* _EXERCISE DESCRIPTION_:
Copy out the lines beginning with the one that contains "Screen dimensions: 1369x896" and ending with the last line below, exactly as they stand. Pictures are not copied.

[Data entries]
=-=-=-=-=
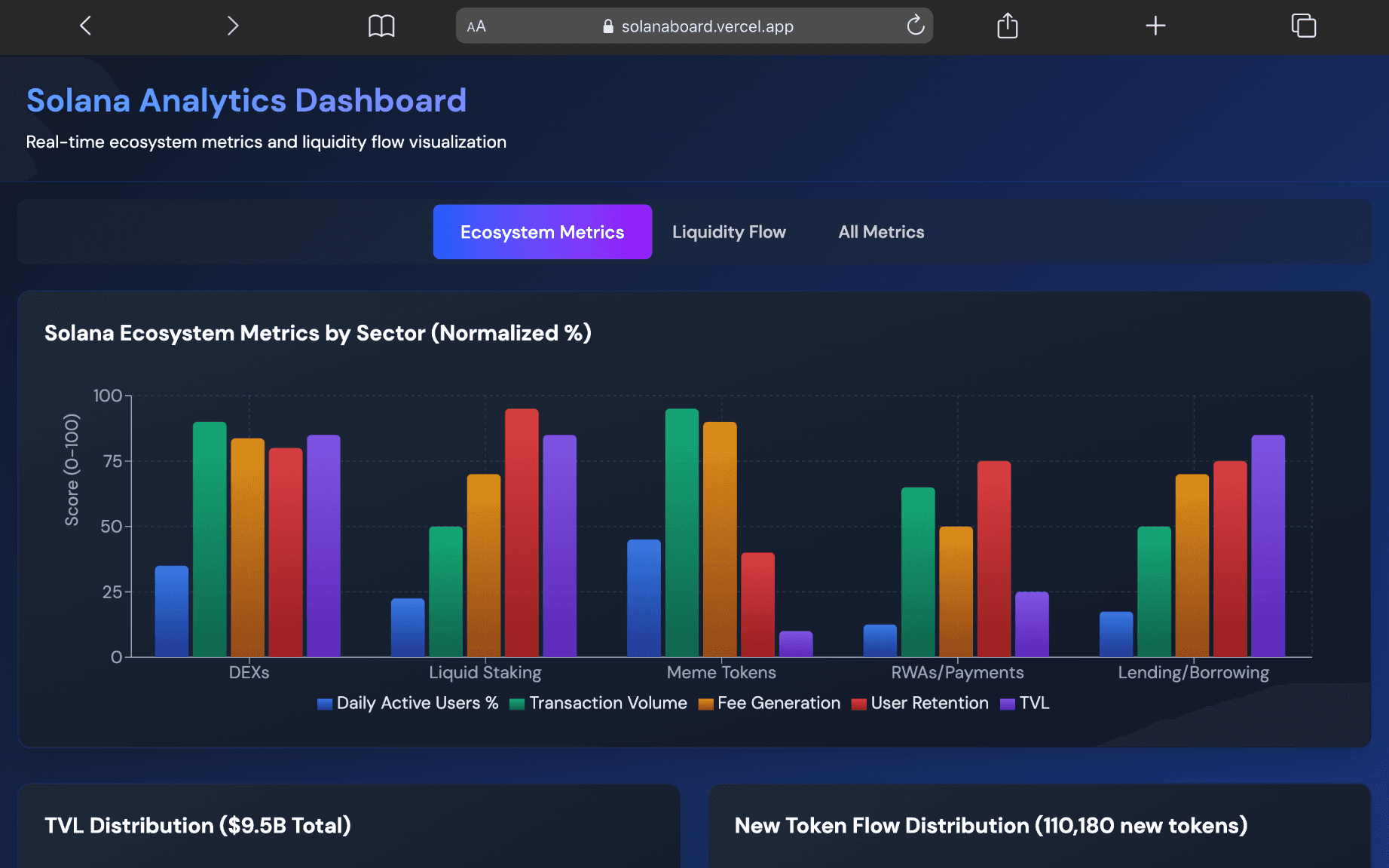Toggle the User Retention legend item
Screen dimensions: 1389x868
pyautogui.click(x=919, y=703)
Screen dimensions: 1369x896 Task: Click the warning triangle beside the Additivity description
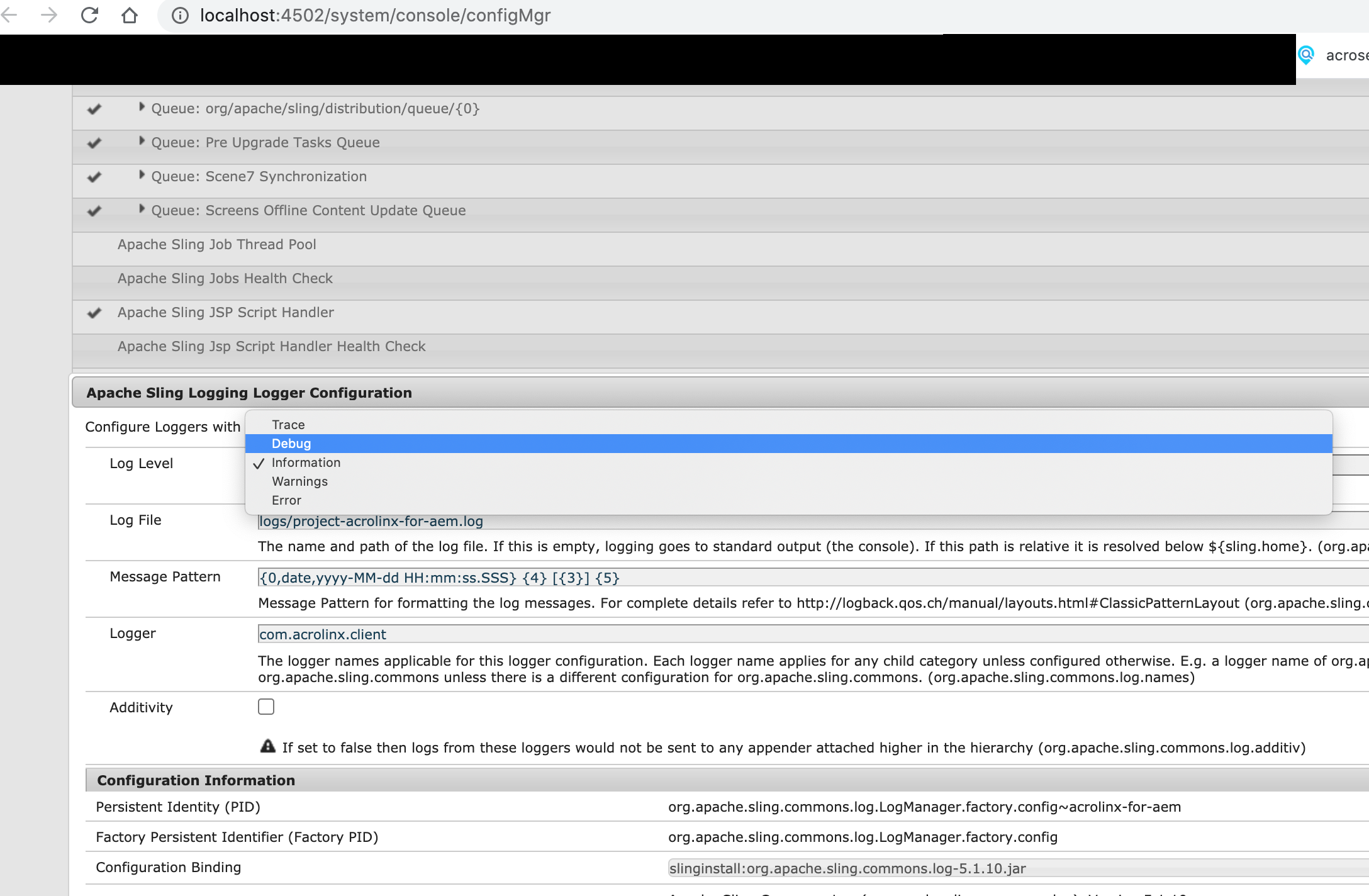(x=269, y=746)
=-=-=-=-=
* _SOLUTION TO THE EXERCISE_:
Screen dimensions: 1369x896 Task: Click the warning triangle beside the Additivity description
(x=269, y=746)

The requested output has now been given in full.